Ben çocukken en çok annemin anlattığı masalları severdim. Anlatılan masalların kahramanları olur, düşler kurardım. Ve sonunda kendi masalımı kurgulardım. Çocukluğumun soğuk kış akşamlarında annemin sesiyle ısınırdım. Kızarmış, al rengine bürünmüş sobanın dibine kıvrılır, başımı annemin dizlerine yaslardım. Şefkatli elleri saçlarımda gezinirken, sesinin sıcaklığı tenimi okşardı. Anlattığı masallarla hayaller kurar, uykuya dalardım. Bilirdim, karşılık beklemeyen bir sevginin sabahına güvenle uyanacağımı… Ve yine bilirdim, yalnız kaldığımda, annemin beni saracağını, ellerimi hiç bırakmayacağını…
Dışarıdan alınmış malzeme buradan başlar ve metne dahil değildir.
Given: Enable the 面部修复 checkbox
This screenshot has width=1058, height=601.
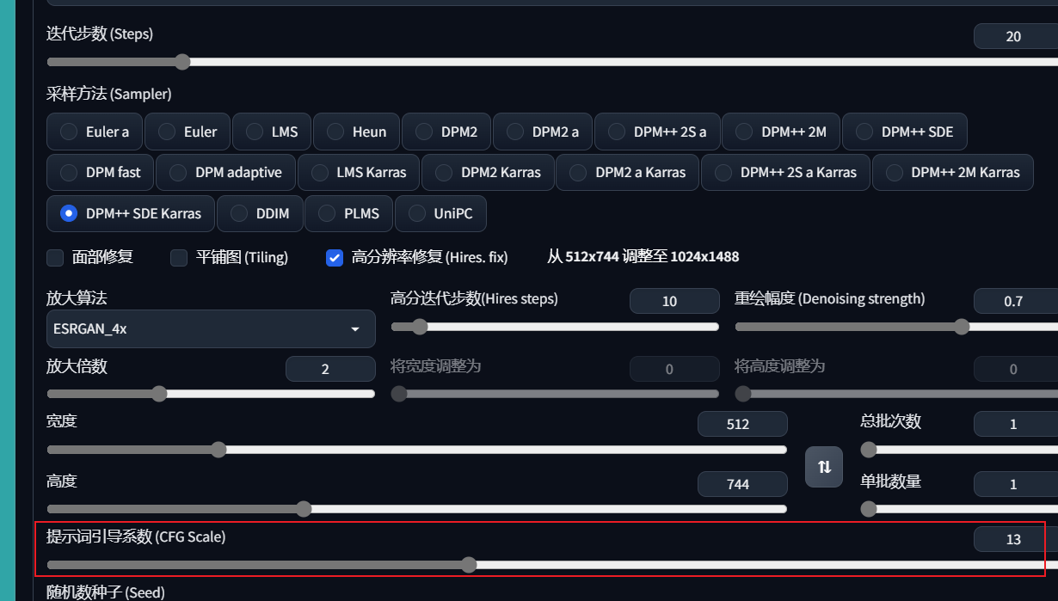Looking at the screenshot, I should click(x=55, y=257).
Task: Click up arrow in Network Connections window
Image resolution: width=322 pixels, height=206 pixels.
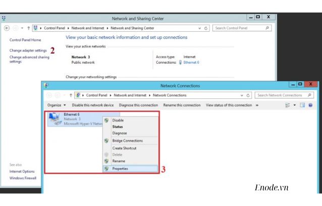Action: [70, 95]
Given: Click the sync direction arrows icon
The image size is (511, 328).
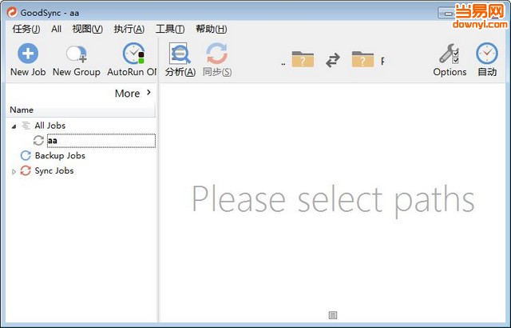Looking at the screenshot, I should (x=333, y=59).
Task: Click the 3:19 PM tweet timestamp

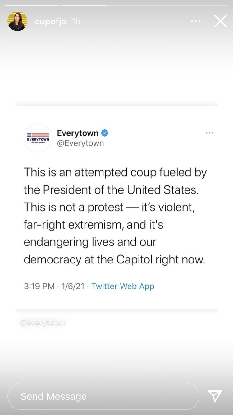Action: (39, 286)
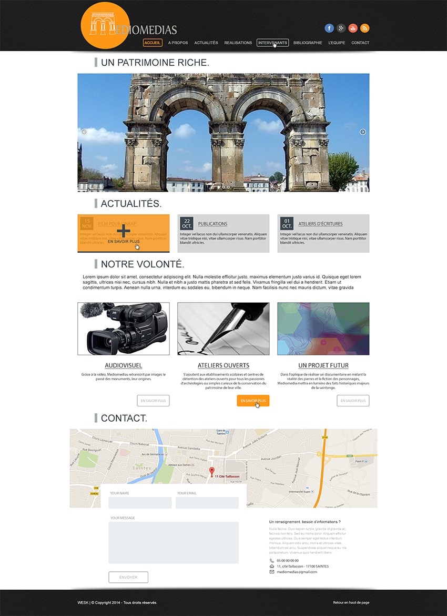Screen dimensions: 447x616
Task: Navigate to Bibliographie in the menu
Action: [x=308, y=43]
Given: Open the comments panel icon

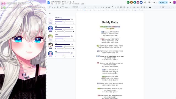Looking at the screenshot, I should [149, 2].
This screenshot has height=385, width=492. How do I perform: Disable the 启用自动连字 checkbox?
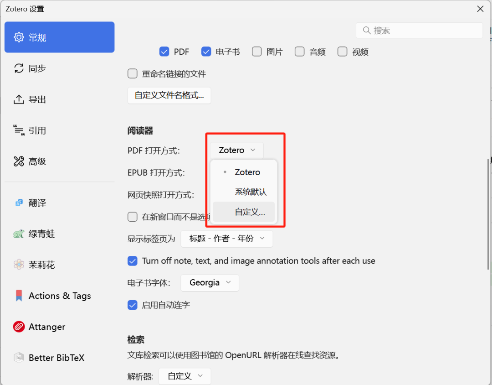click(133, 305)
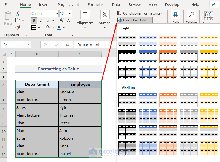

Her gece masal dinlemek isterdim. Çok güzel anlatırdı. Her masalın kahramanı olurdum, yetmezmiş gibi bir de beğenmediğim kısımlarını siler, yeniden kurgulardım.
En çok da büyülü şapka ve sihirli yüzük masallarını severdim. Dinlerken beni büyüleyen düşlere dalardım. Büyülü masallarda gerçek olması mümkün olmayan bir güç vardı. Kim bilir, bekli beni çeken de olanaksızın peşinden koşmaktı…
Büyülü şapka masalında, hikâyenin kahramanı şapkayı takınca görünmez oluyordu. Böylece yaşamı büyük ölçüde kolaylaşıyordu. Kimse onu görmüyordu, o ise herkesi görüyordu.
Özellikle masalın bu kısmını çok seviyordum. Benim de böyle bir şapkamın olmasını çok istiyordum. O büyülü şapkayla yazılı sınavlardan çok güzel notlar alabilirdim. Sınıfın en yüksek notu her zaman benim olabilirdi. Hatta birçok defalar, yazılı sınavlarda şapkayı düşünmekten sorulara odaklanamazdım. Aslında tembel bir öğrenci sayılmazdım, yine de büyülü şapkaya sahip olmanın kime ne zararı vardı ki!
Sihirli yüzük masalında ise; yüzüğü parmağına takanın karşısına bir peri çıkardı. ”Dile benden ne dilersin” derdi. İsteğini öğrenir sabah olmadan da dileği yerine gelirdi.
Sihirli yüzük sayesinde dünyayı gezebilirdim. Hatta gökyüzünde uçabilirdim. Öyle ki, rüyalarımda bile hep uçtuğumu görürdüm. Çikolatayı çok severdim. Karnım şişinceye kadar, çikolata, gofret, dondurma yiyebilirdim. Hele kıtır kıtır olan o kraker yok mu? Bir gün çok param olursa, bir oda dolusu alacağımı söylerdim.
Hayallerim çoktu, çocuktu… Büyülü masallarla gerçek gibi oluyordu. Bazen uçuyor, bazen de görünmez oluyordum. Çikolata, dondurma düşleriyle doyuyordum.
Hayaller yaşamın renkleriydi. Kırmız, alı, moruydu. Sihirli güçlere sahip olmak bir tek benim hayalim miydi? Hepimizin mi?
Masalların üzerinden yıllar geçti. Evet, ne büyülü şapkam oldu, ne de sihirli yüzüğüm… Ama annem, aldığım her nefeste benimle oldu.